**Requirement:** Retype these lines exactly, beginning at the line that contains "search magnifier icon" and stopping after the line that contains "Action: 45,121".

**Supplied material:**

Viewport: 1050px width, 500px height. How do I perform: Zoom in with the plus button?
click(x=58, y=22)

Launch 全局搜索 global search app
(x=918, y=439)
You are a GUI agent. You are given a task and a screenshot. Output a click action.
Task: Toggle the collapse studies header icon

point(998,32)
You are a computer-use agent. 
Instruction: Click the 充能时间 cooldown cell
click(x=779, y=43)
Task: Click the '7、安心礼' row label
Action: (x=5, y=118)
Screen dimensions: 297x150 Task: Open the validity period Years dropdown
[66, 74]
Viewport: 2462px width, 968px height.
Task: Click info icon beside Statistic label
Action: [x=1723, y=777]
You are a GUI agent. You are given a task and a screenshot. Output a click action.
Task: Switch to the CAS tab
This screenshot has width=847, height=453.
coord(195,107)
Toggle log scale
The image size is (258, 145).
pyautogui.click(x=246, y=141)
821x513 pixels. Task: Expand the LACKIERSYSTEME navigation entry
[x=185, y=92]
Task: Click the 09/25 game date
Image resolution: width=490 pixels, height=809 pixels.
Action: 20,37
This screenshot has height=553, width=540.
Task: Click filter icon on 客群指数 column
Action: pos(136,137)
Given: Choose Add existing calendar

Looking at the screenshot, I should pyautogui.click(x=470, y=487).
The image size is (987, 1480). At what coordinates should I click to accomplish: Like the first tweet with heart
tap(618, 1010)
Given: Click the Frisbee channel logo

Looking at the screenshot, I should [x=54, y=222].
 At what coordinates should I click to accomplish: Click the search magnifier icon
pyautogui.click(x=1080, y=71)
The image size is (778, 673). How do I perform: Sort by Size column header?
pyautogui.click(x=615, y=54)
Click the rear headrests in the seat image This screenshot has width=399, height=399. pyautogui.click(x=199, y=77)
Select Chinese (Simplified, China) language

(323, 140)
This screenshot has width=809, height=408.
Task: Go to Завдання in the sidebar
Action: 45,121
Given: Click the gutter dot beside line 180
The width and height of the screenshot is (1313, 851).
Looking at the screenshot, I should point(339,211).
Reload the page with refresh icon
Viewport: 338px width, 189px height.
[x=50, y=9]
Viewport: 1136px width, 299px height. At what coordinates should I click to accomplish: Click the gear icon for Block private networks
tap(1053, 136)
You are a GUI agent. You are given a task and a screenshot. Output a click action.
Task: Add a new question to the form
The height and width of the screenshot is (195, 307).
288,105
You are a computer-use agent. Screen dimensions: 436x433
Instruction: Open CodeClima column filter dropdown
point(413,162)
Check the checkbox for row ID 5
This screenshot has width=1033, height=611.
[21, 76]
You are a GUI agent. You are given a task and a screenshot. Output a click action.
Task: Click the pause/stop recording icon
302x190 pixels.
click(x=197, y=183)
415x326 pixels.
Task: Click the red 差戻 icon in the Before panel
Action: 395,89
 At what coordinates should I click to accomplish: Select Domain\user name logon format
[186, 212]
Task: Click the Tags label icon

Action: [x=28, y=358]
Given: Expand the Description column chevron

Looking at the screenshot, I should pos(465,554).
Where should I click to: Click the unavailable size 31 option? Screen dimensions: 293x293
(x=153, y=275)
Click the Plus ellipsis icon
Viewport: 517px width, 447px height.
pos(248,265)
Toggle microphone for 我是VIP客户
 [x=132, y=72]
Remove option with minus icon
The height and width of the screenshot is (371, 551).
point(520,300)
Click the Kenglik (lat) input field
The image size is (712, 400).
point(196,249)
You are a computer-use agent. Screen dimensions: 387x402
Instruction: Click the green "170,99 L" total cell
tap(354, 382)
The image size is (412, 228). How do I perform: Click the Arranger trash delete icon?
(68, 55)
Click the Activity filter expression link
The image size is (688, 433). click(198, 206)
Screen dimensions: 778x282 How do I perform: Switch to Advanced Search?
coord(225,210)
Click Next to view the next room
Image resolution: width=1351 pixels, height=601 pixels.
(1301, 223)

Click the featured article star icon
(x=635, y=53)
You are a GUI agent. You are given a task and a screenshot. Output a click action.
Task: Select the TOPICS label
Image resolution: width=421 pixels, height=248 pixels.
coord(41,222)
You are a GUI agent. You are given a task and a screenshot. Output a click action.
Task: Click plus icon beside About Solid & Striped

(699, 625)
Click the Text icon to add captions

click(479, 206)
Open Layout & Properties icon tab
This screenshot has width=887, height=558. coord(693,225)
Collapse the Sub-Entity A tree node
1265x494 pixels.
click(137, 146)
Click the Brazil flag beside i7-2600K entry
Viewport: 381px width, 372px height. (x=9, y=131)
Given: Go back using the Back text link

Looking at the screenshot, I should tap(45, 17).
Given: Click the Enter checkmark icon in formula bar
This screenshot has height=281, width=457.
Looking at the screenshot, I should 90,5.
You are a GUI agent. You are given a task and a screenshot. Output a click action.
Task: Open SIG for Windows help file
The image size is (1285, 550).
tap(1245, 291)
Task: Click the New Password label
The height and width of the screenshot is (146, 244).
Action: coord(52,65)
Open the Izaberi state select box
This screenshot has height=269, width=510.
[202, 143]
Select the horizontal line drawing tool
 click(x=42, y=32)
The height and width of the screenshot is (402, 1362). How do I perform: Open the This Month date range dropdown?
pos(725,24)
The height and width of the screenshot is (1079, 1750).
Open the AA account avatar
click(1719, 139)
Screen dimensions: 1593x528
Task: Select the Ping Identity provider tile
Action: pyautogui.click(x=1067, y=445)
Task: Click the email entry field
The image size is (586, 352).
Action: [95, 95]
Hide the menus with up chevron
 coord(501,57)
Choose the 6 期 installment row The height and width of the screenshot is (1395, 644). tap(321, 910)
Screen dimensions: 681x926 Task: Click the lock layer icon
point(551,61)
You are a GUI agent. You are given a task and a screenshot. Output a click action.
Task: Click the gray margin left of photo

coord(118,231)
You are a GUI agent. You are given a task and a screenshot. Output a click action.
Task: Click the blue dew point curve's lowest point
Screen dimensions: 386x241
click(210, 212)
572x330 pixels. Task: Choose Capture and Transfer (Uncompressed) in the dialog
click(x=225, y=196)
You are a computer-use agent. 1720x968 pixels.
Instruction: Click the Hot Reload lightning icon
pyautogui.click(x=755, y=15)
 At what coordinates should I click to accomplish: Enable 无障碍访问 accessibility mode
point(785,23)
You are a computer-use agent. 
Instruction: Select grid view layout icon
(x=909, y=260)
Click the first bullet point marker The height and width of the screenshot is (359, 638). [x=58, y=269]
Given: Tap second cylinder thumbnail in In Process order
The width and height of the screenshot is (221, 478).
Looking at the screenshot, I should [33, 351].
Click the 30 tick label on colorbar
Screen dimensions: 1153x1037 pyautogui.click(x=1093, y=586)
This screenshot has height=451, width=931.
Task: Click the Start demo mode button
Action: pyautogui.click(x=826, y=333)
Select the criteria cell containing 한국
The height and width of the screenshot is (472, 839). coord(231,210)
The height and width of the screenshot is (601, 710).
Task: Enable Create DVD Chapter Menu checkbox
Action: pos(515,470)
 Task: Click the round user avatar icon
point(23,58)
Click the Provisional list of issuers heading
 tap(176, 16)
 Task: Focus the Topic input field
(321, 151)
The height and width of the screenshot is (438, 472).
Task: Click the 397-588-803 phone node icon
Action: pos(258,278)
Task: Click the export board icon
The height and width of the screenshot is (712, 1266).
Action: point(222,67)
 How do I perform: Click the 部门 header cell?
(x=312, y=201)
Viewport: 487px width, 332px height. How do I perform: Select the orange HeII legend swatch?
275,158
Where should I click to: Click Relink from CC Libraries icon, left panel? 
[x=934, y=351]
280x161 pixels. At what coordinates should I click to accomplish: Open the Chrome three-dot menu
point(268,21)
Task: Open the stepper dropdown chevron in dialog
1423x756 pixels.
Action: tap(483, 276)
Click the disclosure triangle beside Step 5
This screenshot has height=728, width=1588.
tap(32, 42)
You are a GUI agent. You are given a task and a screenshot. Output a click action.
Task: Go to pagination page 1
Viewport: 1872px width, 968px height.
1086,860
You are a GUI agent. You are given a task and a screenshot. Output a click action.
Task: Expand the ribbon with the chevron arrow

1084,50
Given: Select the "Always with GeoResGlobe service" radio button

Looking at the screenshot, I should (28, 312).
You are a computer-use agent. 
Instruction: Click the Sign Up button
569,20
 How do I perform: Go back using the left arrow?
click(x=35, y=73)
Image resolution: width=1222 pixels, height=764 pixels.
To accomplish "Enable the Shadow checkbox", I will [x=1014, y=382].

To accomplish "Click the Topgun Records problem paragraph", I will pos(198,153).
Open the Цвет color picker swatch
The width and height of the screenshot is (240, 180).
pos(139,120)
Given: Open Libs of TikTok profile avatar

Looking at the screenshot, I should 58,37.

**Response for this exercise:**
 At what coordinates should I click to accomplish: Click the search magnifier icon
pyautogui.click(x=1080, y=71)
The image size is (778, 673). How do I perform: Sort by Size column header?
pyautogui.click(x=615, y=54)
Click the rear headrests in the seat image This screenshot has width=399, height=399. pyautogui.click(x=199, y=77)
Select Chinese (Simplified, China) language

(323, 140)
This screenshot has width=809, height=408.
Task: Go to Завдання in the sidebar
Action: 45,121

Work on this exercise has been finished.